* **TO DO**
Count the lines in the items below that contain the word "icon", and reply with that number alone.
====== RECORDS SHOWN ======
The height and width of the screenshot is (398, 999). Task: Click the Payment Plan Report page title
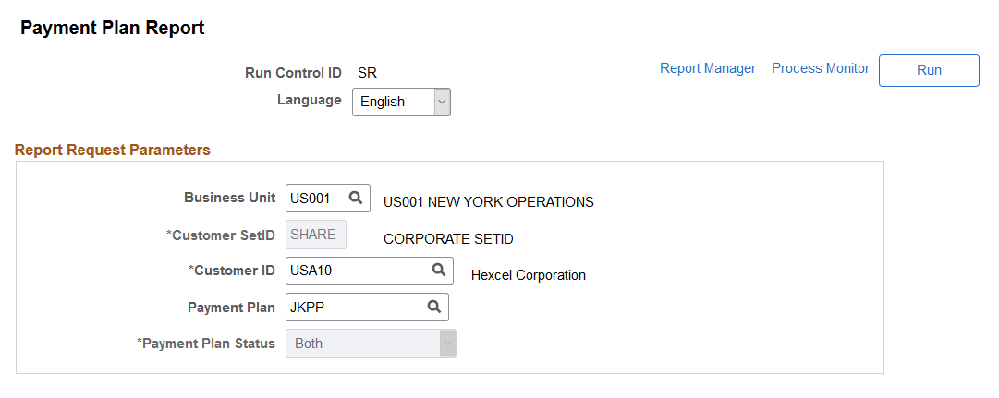(112, 29)
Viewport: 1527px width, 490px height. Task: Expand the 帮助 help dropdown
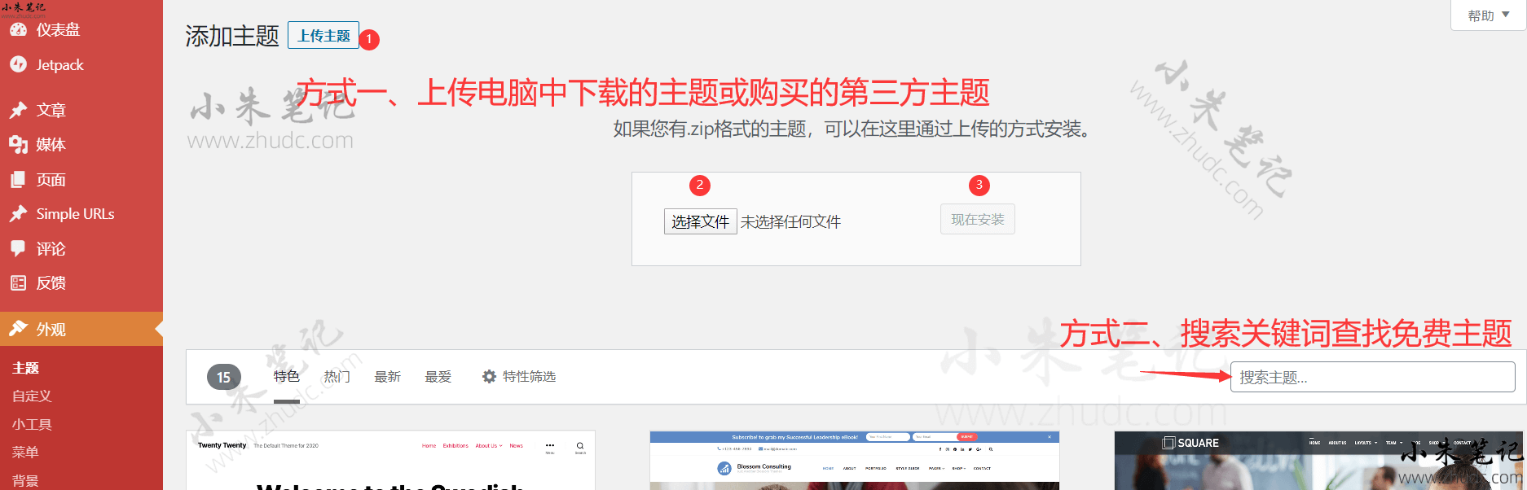(x=1488, y=15)
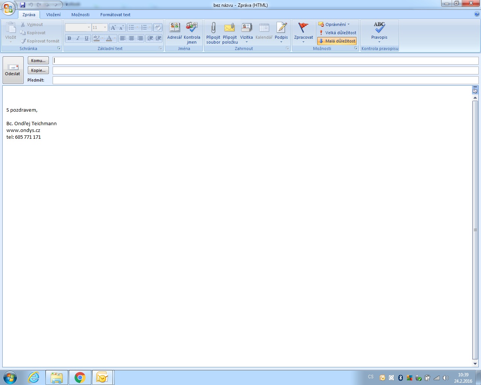
Task: Open Google Chrome from the taskbar
Action: pos(80,377)
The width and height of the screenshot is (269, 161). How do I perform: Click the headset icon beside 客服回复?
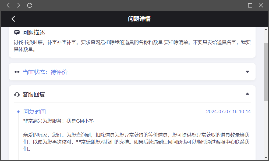coord(17,94)
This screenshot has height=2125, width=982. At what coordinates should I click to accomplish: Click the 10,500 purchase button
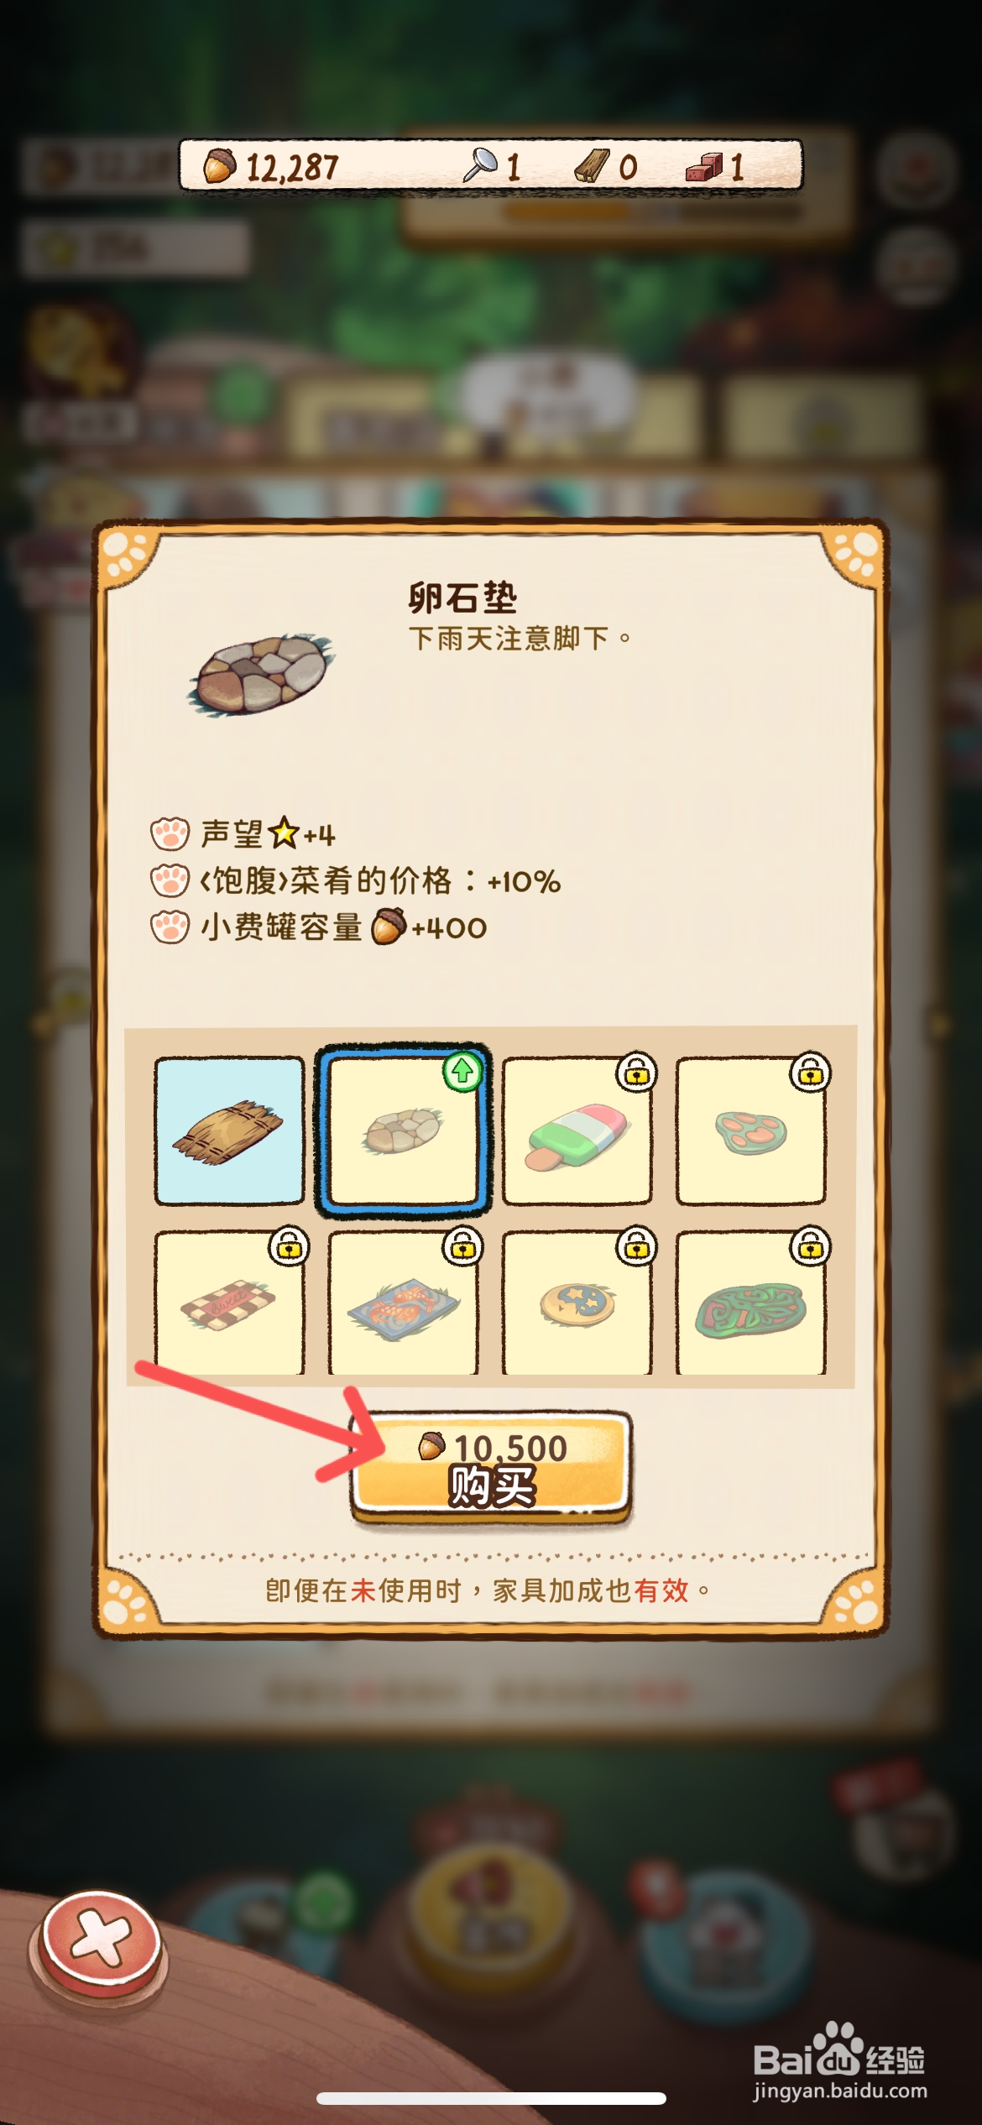pyautogui.click(x=491, y=1466)
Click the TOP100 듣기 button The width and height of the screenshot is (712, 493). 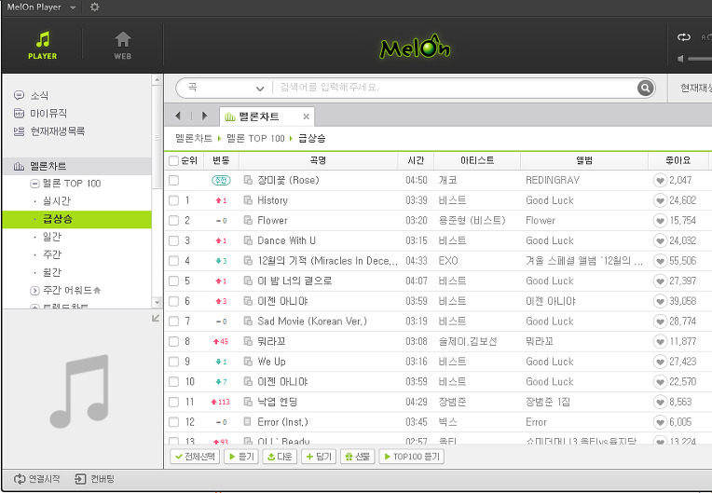411,457
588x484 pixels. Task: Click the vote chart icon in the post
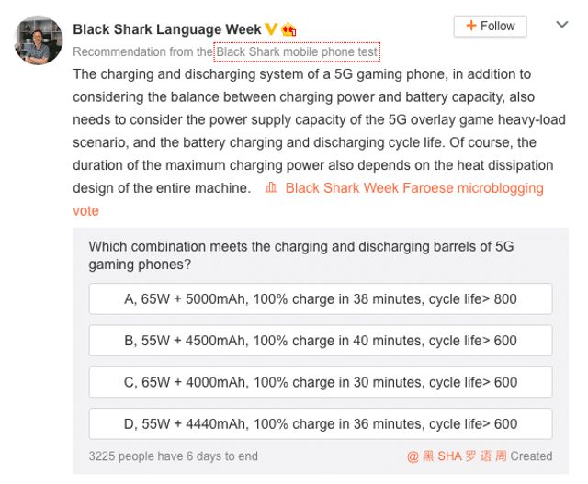click(270, 187)
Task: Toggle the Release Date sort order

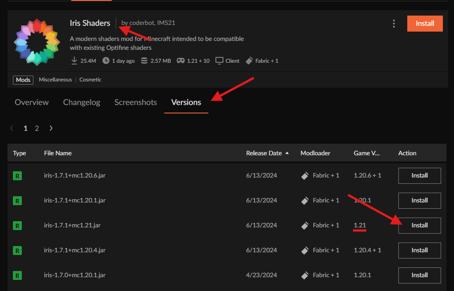Action: [267, 153]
======
* **SOLUTION FOR THIS TASK**
2